----- Given data

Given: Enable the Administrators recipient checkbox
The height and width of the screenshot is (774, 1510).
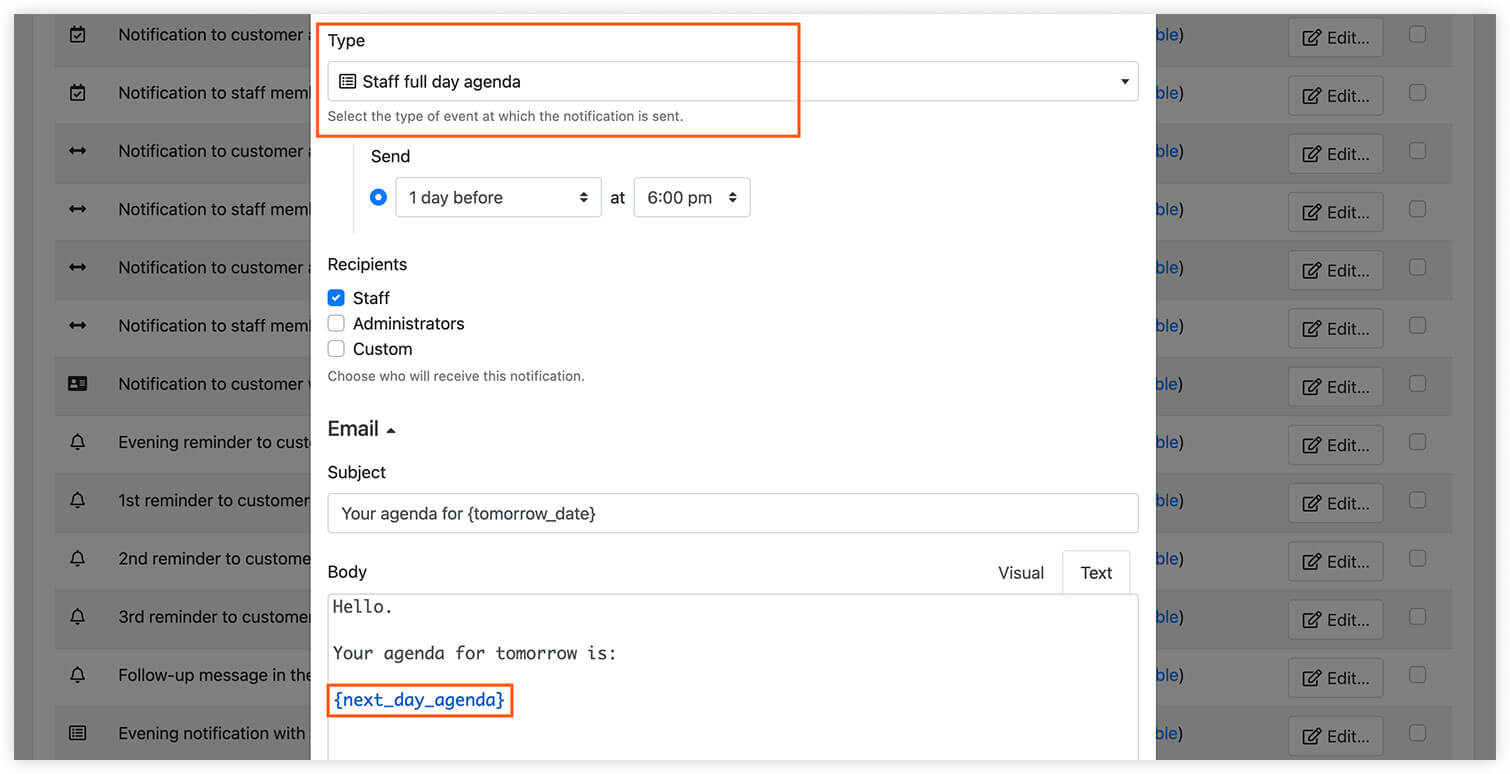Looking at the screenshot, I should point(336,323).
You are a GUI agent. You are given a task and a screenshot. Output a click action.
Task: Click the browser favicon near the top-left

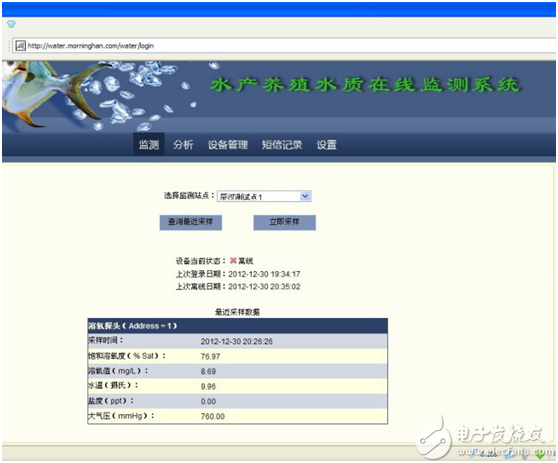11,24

----------

What's needed is an exact retyping of the records, pictures excluded.

Given: Enable the Administrators recipient checkbox
The height and width of the screenshot is (774, 1510).
Looking at the screenshot, I should point(336,323).
You are a GUI agent. You are given a task and a screenshot. Output a click action.
Task: Click the browser favicon near the top-left

11,24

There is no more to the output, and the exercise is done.